_REQUIRED ACTION_
In the text on COVID-19 vaccines, which protein dominates the vaccine landscape against SARS-CoV-2 as the immunogen?

_TEXT EXCERPT_
= = =
Humanity has undertaken one of the largest vaccination campaigns to protect all people against the respiratory virus SARS-CoV-2 and coronavirus-induced disease (COVID-19). mRNA (e.g., BNT162b2 and mRNA-1273) and adenovirus vector vaccines (e.g., ChAdOx1 nCoV-19) have been delivered intramuscularly (IM) to billions of recipients1,2. The evolution of variants of concern (VOC) like the Omicron VOCs has caused increase in infections even in countries with high vaccination coverage3. This increased frequency of infections combined with laboratory data that supports increased infectivity and immune escape by the variants has seeded concerns that we will end up in the cumbersome perpetual cycle of immunization trying to keep pace with evolving variants4,5,6,7.

There are two primary concerns with the commercial vaccines against SARS-CoV-2. First, while the IM route of administration elicits robust systemic immunity leading to the prevention of disease, they do not prevent viral infection in the upper airways. Unsurprisingly, the IM vaccines have demonstrated variable protection against upper-airway infection in preclinical models, with some offering no protection8,9. In humans, this led to both vaccinated and unvaccinated people harboring virus in the nostrils that facilitates transmission even by immunized individuals10,11. Moreover, the ability of the upper airways to serve as reservoirs facilitates viral evolution, and with the waning of vaccine-induced immunity over time, can enable the priming of new infections in vaccinated hosts12,13. The second concern is that the Spike (S) protein dominates the vaccine landscape against SARS-CoV-2 as the immunogen14. Since the S protein is essential for viral entry into host cells, it serves as the preferred target for eliciting neutralizing antibodies14,15. Although correlates of vaccine-induced protection have not been established, there is strong evidence that neutralizing antibodies, and specific antibodies targeting the receptor-binding domain (RBD) of the S protein, are likely predictors of vaccine efficacy and disease prevention16,17. The S protein, however, by being on the surface of the virion, is under constant evolutionary pressure to escape the host immune system while preserving viral entry18,19. Unsurprisingly, as the virus has spread globally, variants less susceptible to antibodies elicited by vaccines have evolved, necessitating modified vaccine manufacturing and continued booster immunizations19,20,21.
= = =
Records in a dataset:
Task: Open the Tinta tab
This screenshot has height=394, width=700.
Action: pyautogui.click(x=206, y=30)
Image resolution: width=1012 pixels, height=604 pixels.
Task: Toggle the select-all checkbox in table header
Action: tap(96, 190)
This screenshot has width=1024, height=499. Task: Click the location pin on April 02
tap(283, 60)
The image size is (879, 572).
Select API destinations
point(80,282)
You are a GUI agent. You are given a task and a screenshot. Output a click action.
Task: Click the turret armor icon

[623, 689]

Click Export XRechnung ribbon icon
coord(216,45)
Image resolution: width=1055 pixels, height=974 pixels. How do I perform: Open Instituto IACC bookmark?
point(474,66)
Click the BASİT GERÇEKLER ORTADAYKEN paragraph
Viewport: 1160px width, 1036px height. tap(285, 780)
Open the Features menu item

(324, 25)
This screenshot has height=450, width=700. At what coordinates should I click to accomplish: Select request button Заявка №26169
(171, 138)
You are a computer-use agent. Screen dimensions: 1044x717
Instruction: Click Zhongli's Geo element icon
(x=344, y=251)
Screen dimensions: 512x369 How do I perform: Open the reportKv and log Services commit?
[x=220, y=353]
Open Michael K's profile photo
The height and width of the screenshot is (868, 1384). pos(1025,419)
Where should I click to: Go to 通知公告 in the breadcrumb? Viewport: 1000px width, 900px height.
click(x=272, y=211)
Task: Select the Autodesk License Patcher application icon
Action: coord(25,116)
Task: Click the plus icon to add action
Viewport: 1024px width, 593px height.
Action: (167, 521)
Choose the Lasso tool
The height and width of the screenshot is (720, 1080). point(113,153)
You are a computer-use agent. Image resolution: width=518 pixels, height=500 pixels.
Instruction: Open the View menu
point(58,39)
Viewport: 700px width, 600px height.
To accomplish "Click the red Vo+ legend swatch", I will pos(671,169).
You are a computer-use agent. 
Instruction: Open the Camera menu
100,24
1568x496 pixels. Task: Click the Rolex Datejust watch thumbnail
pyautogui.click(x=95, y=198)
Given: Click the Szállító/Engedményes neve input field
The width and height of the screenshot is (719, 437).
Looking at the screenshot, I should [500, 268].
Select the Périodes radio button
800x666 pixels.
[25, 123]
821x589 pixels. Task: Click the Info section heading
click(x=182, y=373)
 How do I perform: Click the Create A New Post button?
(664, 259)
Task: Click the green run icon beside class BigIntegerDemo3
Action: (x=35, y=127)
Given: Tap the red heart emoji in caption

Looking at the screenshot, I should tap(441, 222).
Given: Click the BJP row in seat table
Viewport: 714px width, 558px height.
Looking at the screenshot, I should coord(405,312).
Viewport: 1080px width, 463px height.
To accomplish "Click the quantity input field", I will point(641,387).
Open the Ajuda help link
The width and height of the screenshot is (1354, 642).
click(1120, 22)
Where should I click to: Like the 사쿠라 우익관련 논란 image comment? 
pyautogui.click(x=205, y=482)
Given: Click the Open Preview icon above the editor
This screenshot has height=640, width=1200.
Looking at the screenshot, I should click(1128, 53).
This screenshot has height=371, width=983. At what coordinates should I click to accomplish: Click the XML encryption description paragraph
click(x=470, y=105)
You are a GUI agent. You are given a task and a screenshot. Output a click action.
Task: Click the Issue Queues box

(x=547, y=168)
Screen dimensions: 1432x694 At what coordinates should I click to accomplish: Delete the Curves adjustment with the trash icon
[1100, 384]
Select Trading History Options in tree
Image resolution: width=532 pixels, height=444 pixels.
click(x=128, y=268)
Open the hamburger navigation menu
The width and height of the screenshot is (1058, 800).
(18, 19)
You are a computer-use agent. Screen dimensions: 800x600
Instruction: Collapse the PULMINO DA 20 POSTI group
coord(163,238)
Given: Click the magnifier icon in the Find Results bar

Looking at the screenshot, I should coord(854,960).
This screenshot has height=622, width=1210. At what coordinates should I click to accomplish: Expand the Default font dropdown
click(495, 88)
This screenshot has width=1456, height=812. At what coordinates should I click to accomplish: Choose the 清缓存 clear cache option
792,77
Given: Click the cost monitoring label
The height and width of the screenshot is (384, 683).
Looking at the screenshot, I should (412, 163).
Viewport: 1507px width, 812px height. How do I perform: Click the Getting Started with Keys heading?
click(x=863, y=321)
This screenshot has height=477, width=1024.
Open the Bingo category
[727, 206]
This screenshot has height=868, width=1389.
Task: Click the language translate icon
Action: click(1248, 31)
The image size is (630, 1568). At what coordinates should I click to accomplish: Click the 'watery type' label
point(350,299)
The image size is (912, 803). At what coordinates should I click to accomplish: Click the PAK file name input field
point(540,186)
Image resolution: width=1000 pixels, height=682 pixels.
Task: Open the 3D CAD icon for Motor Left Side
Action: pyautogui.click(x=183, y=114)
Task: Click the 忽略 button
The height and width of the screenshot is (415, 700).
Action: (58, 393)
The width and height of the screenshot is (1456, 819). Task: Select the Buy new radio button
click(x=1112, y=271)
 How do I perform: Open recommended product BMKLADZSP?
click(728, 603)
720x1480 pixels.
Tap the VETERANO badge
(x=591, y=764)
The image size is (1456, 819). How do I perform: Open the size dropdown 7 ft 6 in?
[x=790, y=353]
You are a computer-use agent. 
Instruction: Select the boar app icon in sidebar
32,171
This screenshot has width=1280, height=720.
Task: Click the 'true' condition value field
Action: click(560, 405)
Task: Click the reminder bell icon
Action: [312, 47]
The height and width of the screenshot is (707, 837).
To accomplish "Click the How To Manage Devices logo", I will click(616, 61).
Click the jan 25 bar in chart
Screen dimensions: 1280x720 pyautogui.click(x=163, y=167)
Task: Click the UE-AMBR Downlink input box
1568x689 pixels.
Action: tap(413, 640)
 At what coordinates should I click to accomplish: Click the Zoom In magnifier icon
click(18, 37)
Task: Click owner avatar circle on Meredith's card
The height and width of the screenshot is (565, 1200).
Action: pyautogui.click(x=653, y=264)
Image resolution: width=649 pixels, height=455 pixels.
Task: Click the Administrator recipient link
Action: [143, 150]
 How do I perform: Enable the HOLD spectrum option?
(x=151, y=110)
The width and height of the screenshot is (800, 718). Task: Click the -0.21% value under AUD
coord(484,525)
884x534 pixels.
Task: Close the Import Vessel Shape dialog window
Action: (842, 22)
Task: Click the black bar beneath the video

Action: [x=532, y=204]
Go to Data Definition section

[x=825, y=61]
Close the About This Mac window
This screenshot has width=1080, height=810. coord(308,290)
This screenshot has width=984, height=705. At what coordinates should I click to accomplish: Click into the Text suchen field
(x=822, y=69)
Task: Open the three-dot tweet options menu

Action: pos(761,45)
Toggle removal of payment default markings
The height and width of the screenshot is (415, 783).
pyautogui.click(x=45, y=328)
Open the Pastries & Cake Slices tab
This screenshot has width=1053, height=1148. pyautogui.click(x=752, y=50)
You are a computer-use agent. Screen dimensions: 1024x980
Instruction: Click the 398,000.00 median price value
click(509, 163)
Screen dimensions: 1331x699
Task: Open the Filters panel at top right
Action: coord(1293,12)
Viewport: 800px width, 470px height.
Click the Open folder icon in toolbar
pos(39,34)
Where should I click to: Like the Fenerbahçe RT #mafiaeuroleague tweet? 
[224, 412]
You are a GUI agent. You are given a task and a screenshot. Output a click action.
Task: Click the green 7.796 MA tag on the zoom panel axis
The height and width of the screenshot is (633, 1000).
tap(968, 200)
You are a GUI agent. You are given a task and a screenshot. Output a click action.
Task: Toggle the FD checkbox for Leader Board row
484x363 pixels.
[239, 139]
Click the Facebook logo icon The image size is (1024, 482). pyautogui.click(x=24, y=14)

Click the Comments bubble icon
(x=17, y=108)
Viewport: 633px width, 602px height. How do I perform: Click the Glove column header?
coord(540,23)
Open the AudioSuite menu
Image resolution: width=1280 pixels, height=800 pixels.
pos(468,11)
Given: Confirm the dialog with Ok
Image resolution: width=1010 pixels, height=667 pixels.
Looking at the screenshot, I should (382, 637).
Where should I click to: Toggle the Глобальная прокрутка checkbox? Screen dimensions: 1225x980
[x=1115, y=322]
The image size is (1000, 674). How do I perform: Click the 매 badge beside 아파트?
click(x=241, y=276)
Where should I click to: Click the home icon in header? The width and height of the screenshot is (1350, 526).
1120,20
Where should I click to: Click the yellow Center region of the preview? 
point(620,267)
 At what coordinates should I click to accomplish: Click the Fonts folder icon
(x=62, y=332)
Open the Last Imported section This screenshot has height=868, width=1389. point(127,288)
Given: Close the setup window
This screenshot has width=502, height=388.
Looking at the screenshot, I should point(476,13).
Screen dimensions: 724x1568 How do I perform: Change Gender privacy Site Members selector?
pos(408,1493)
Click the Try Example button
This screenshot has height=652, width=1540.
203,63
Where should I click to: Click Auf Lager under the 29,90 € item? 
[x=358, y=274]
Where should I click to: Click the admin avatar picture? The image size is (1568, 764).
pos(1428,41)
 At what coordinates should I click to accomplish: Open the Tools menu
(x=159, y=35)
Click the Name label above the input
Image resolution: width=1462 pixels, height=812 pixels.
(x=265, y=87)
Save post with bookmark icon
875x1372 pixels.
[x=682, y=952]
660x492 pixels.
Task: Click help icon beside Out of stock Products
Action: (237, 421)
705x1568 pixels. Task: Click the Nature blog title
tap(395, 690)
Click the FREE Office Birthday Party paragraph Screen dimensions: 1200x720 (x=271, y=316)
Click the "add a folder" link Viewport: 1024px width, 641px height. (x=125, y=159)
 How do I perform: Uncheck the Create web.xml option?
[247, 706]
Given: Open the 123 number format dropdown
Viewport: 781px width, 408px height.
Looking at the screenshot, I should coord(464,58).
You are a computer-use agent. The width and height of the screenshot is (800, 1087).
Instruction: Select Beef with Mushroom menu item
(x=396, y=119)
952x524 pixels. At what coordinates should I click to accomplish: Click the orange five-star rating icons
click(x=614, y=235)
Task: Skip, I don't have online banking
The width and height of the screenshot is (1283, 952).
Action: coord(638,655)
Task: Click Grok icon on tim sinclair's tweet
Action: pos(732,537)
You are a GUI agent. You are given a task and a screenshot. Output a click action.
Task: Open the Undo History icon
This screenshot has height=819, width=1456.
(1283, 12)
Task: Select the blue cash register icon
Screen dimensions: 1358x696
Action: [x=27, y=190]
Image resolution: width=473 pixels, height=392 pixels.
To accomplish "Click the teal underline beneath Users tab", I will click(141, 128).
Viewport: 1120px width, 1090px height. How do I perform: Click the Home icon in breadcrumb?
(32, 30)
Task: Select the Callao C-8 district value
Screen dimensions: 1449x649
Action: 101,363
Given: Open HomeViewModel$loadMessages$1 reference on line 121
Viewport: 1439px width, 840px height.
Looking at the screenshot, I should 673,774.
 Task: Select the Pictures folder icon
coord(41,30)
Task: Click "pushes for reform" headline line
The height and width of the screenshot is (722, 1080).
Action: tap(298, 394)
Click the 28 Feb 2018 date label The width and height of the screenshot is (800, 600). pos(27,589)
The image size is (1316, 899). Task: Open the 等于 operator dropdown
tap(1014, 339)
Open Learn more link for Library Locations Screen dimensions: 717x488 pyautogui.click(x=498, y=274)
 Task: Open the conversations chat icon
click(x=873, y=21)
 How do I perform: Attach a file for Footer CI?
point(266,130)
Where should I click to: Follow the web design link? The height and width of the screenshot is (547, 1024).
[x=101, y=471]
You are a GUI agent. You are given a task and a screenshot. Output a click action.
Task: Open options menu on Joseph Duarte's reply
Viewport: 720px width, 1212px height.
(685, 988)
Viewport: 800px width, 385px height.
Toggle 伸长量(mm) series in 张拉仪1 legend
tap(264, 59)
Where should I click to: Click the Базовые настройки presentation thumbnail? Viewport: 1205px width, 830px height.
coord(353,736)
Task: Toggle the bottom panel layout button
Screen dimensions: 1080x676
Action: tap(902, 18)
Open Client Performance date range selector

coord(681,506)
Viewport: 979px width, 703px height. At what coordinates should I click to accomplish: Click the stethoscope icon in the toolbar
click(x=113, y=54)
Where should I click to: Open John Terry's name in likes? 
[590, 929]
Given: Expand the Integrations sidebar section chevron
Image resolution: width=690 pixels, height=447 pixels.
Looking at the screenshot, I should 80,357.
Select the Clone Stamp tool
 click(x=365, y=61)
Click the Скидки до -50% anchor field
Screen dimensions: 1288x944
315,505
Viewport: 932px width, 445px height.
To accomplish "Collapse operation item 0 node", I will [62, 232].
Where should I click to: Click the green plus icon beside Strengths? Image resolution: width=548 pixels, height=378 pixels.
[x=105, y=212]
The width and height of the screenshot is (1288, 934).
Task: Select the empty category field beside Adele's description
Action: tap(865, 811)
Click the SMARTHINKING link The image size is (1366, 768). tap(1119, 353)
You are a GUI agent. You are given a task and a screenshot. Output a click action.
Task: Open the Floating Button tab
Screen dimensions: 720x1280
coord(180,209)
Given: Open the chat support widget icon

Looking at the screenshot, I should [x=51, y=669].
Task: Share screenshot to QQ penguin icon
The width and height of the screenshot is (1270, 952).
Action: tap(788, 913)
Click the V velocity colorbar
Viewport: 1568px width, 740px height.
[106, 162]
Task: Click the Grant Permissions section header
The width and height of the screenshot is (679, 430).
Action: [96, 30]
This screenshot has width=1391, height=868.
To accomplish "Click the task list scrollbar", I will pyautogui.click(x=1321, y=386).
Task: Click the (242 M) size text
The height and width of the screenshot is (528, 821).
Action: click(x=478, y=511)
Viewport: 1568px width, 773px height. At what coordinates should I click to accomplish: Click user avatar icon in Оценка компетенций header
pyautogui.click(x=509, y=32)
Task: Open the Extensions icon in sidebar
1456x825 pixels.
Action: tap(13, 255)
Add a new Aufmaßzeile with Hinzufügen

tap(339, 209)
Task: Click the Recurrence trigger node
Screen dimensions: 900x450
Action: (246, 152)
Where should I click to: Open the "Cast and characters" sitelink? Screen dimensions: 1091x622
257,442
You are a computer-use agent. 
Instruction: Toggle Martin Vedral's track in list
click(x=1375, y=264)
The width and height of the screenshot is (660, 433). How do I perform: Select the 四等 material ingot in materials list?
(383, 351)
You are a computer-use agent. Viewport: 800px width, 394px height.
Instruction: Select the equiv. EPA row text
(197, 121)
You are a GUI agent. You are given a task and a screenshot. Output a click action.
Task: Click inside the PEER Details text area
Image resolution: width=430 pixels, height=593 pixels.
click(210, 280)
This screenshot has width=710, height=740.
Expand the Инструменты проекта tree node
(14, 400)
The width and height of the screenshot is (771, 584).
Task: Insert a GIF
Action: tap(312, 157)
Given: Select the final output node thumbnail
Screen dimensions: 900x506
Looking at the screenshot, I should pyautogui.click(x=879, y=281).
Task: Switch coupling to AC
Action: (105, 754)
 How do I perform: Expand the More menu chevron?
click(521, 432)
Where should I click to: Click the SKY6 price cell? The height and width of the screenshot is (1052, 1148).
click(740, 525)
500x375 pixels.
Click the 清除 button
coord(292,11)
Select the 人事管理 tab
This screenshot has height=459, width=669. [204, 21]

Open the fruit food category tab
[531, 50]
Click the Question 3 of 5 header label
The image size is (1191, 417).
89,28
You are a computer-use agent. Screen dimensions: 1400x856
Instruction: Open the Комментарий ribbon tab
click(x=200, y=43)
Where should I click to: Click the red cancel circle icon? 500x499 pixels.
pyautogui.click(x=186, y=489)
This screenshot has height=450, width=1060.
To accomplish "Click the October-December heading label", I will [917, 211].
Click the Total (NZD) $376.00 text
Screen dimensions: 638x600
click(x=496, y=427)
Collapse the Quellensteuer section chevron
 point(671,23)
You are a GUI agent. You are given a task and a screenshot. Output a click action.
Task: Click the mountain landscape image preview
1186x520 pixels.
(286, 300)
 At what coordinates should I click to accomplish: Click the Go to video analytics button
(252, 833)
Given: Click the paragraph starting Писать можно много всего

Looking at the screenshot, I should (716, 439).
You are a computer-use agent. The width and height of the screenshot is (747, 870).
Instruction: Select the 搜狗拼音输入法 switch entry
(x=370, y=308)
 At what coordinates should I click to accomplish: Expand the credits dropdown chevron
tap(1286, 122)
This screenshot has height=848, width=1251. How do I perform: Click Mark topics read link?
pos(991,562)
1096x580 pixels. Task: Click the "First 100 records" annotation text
= = =
_REPLY TO THE TASK_
The Spike (S) protein.